In an extraordin­ary video, the onetime City darling said he was sorry returns had been so woeful but insisted the future was bright.

Woodford, 57, blamed irrational markets, traders’ herd mentality and a ‘dangerous’ bubble in Chinese credit for his dramatic fall from grace.

His almost unrivalled track record of stellar returns over decades has won him backing from tens of thousands of investors and his business £17bn of assets.

But his star has dropped sharply and bets that turned bad were compounded when his gamble on doorstep lender Provident Financial turned spectacula­rly sour, suffering one of the steepest one-day falls in FTSE 100 history after a huge profit warning. In a day, Woodford lost £326m.

In the video for investors, Woodford said it had been a ‘really difficult two months’, and that his own backers had told him they were disappoint­ed.

‘It’s an incredibly painful and difficult thing to have to navigate,’ he said. ‘I’m very disappoint­ed with the short-term performanc­e and have been criticised for it.
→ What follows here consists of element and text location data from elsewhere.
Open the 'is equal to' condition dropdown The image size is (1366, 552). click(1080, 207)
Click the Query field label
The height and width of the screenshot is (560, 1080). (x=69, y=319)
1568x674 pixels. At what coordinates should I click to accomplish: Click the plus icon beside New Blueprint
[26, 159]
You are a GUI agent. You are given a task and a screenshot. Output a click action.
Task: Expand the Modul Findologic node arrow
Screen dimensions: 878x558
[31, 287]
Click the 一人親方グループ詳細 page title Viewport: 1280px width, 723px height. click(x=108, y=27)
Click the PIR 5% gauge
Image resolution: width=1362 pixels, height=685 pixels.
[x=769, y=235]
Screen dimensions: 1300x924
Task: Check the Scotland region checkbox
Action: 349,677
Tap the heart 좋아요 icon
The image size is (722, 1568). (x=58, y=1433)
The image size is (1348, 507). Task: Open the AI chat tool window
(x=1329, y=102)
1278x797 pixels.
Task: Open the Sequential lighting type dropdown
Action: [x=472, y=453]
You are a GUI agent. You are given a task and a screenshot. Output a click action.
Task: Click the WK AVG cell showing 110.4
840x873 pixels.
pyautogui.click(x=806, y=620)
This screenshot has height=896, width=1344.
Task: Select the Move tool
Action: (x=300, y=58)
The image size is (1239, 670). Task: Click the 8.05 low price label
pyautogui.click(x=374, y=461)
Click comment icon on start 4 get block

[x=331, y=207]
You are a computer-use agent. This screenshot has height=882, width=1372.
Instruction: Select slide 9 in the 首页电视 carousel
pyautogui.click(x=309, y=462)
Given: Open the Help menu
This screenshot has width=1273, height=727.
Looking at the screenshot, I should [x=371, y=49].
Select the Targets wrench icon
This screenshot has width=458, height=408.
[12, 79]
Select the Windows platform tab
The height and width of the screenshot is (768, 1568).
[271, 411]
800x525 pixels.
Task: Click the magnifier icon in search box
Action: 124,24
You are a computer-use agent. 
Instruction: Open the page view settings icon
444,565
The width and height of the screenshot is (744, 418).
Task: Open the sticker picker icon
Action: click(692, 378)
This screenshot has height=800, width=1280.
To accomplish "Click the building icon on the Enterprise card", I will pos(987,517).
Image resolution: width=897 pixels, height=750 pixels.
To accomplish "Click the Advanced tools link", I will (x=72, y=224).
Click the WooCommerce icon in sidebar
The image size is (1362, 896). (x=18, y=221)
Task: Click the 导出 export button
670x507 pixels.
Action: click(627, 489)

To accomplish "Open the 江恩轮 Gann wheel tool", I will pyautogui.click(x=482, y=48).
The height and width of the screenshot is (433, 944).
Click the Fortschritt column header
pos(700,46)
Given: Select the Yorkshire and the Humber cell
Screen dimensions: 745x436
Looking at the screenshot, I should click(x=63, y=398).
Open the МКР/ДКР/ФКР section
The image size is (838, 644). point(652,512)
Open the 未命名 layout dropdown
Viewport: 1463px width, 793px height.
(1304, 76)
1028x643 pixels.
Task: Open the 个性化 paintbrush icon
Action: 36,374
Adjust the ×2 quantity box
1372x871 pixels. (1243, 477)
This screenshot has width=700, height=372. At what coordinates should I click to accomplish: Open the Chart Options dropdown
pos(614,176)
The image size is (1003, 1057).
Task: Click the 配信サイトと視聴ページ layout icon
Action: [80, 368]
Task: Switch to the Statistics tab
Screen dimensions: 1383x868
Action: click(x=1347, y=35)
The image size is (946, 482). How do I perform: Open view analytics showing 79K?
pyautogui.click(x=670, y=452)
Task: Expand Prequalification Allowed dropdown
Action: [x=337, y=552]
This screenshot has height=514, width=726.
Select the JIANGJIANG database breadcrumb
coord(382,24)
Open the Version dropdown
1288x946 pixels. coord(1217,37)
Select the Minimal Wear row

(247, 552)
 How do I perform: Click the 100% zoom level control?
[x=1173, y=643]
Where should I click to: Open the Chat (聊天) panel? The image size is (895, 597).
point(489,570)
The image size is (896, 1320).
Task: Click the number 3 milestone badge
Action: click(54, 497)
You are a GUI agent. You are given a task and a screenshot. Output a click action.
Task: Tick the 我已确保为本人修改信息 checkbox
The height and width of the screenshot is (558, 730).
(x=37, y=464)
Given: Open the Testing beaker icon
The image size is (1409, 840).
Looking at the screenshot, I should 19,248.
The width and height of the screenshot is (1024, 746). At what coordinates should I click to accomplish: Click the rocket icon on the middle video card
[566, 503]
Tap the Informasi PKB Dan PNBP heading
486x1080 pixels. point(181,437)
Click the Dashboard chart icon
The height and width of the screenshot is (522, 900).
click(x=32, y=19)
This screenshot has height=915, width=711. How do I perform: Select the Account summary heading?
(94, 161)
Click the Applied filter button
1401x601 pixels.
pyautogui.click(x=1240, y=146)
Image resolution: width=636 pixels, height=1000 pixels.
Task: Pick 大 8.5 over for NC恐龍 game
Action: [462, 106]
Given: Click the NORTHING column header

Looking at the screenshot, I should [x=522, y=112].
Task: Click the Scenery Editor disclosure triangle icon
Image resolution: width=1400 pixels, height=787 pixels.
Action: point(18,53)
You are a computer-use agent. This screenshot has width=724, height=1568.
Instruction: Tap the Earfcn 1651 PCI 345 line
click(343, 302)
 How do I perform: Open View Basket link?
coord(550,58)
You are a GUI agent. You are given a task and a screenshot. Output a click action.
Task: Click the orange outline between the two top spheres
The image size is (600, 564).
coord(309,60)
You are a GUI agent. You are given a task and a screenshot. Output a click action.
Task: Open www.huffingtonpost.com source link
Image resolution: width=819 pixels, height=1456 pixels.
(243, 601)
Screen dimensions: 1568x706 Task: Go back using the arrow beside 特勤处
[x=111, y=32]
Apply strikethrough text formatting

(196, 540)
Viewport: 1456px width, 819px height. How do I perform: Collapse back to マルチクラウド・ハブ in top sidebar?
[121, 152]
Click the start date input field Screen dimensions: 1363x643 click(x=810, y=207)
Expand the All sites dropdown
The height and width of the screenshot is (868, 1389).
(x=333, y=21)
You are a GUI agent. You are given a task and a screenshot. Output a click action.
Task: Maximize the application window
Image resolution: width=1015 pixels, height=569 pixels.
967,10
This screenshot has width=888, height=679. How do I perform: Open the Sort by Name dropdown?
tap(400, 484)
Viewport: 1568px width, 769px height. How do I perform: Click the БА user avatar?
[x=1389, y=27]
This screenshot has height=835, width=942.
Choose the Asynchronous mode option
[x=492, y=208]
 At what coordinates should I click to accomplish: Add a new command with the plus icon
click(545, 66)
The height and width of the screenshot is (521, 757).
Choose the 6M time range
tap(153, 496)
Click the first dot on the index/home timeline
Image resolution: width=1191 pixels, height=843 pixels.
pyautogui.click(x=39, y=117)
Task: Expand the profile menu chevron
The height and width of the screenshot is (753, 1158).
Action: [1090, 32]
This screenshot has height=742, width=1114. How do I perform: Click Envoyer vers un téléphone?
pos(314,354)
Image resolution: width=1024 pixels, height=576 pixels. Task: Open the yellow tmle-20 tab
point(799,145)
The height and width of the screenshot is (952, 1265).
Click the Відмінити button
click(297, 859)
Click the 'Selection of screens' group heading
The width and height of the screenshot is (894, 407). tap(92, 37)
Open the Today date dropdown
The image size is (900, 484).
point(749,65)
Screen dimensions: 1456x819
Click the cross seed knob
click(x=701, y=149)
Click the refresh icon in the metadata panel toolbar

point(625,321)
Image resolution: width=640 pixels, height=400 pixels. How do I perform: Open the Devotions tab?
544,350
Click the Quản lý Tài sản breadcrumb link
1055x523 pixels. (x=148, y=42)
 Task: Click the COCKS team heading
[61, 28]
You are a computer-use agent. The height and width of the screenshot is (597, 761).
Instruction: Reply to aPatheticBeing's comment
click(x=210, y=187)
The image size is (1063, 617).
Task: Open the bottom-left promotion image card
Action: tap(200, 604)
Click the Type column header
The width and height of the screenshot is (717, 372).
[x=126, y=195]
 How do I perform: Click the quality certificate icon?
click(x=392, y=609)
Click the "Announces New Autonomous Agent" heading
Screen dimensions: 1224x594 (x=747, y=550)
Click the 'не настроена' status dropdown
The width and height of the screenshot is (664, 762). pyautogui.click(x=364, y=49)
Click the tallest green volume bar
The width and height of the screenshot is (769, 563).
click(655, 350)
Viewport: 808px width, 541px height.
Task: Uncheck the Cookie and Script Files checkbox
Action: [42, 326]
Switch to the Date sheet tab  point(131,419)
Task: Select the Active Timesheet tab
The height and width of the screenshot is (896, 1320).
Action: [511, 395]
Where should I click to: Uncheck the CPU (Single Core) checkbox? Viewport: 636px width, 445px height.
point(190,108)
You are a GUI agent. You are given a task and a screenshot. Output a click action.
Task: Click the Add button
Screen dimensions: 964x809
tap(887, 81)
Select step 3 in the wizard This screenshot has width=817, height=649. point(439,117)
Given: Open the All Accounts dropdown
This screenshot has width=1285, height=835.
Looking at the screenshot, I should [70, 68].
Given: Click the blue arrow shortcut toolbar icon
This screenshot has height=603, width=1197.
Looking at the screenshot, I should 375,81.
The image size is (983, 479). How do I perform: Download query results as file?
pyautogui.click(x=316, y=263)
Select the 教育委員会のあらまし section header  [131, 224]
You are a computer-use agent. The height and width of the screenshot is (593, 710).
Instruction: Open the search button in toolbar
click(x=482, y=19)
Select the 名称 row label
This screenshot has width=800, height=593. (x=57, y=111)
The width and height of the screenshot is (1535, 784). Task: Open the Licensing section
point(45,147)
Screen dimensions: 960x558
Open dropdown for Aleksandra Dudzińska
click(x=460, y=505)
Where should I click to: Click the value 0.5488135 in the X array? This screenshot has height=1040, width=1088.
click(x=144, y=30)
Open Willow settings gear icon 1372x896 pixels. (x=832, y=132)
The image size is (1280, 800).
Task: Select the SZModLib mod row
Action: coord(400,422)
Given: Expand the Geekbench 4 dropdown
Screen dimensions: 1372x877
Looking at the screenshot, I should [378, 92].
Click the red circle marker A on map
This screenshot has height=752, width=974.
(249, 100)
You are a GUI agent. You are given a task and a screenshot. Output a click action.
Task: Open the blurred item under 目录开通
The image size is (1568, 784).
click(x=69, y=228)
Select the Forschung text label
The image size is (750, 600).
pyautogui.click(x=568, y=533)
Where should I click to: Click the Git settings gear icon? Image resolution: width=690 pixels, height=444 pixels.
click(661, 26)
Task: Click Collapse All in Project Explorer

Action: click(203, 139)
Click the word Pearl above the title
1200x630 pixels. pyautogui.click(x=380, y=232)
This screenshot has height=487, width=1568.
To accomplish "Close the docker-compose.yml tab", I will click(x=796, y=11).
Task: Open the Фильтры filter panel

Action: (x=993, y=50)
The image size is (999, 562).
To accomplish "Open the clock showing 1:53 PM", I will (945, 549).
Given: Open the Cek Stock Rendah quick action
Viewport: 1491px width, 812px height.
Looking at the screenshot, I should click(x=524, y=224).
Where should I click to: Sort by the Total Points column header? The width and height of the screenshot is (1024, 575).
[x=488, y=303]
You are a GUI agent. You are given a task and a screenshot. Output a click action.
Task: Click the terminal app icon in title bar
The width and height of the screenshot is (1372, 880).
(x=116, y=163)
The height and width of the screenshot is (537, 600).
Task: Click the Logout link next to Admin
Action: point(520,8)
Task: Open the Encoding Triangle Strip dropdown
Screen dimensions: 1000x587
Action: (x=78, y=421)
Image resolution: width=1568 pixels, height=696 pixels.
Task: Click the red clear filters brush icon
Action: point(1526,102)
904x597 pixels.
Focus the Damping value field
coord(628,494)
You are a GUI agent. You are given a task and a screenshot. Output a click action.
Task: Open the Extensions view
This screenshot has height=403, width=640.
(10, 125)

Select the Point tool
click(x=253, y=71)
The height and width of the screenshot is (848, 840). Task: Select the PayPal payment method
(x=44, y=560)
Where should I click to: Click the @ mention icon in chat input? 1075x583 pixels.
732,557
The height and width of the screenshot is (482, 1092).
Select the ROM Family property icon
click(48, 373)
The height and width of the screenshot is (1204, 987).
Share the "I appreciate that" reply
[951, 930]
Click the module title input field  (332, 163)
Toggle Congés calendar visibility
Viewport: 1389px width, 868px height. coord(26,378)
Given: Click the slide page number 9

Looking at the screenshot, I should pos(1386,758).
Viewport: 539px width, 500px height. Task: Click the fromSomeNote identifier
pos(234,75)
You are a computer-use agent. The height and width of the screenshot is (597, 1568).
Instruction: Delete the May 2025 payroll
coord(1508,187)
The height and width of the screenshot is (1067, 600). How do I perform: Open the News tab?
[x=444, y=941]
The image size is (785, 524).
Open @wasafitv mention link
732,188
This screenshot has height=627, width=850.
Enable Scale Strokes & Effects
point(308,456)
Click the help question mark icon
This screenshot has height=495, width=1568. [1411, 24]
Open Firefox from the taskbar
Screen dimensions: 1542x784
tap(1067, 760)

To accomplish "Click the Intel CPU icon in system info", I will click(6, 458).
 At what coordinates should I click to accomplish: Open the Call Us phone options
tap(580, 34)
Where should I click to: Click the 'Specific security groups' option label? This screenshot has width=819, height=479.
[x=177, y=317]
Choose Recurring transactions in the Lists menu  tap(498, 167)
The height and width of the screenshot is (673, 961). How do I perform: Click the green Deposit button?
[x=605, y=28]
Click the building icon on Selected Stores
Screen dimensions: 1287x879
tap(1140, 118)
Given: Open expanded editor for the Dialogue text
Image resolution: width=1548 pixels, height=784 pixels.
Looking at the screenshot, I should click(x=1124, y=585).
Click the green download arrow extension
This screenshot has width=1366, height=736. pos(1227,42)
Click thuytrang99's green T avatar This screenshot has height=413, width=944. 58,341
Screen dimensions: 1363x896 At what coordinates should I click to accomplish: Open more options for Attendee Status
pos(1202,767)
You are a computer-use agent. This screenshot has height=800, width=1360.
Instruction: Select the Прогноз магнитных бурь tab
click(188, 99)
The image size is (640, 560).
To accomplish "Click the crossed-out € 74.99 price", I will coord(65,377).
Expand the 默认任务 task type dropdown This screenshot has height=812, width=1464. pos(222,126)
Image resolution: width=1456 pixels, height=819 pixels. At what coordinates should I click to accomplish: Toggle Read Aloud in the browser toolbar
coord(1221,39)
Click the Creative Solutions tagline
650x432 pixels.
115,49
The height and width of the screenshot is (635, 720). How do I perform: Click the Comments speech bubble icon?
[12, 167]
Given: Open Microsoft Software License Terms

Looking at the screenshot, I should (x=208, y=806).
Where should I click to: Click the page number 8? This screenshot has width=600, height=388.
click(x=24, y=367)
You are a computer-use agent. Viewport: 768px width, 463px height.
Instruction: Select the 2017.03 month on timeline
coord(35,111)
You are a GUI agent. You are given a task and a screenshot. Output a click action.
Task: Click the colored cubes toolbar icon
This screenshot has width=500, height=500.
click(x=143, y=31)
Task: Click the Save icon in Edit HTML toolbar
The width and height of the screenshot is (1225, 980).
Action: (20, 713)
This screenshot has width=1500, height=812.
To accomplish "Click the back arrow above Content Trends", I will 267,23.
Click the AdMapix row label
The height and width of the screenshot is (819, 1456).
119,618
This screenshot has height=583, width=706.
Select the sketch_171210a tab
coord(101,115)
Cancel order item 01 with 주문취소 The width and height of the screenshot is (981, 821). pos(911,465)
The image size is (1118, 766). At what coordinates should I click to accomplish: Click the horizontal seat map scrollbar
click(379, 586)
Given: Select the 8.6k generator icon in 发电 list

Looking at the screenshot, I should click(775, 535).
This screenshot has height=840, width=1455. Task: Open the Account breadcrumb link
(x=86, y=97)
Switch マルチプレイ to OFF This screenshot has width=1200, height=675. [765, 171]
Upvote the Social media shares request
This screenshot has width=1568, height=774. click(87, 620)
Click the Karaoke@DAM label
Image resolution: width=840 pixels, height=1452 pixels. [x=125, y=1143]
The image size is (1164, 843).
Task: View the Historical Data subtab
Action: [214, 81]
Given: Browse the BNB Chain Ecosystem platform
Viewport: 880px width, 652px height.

And I think it’s right I’m criticised.

‘It’s been a difficult period, and I’m very sorry for the poor performanc­e that we’ve delivered.’

The fund manager said Provident’s stock had ‘fallen a hell of a long way’ – costing him around £580m according to Mail calculatio­ns – but insisted the drop was disproport­ionate. ‘I think the stock market, yet again, has become hysterical,’ he said.

Although the doorstep lender’s crisis was responsibl­e for around half of his fund’s underperfo­rmance, Woodford laid the blame on the wider financial market.

The manager’s equity income fund has delivered paltry gains of 0.6pc so far this year, against the backdrop of a bull run which has lifted the FTSE All-Share index by 8.2pc.

It means that investors who put their cash in a low-cost tracker fund have done far better than those paying much higher fees for Woodford to look after their money. He put this down to a surging Chinese credit bubble which is sucking cash away from the manager’s favoured industries such as healthcare.

He suggested it was bound to end in tears when China eventually hit a bump. He said: ‘I worry that the story that the market is chasing at the moment is dangerous, and that’s why I haven’t wanted to play that story.’

Despite his dismal summer, Woodford is renowned for sticking to his guns – selling out of banks to avoid the financial crisis way before rivals, and famously predicting the dotcom bubble.

And he is certain the market is making another major error now. ‘The temptation is to take the easy option, to sort of hide in the strategy that everybody else is pursuing,’ he said.

‘That would be a betrayal of my investment principles.’ Woodford insisted that there was ‘huge potential’ in his portfolio, and that backers would reap rewards in the short and long term.

Long a keen rugby player, Woodford compared his latest bruising performanc­e to the training for a big game.

He said: ‘You put the hard yards in, because you knew it was the right thing to do. It would have been easy to back off a bit.

‘But of course, that would mean that when the season comes, the tough season, the tough games you’re going to have ahead, you wouldn’t be fit enough.’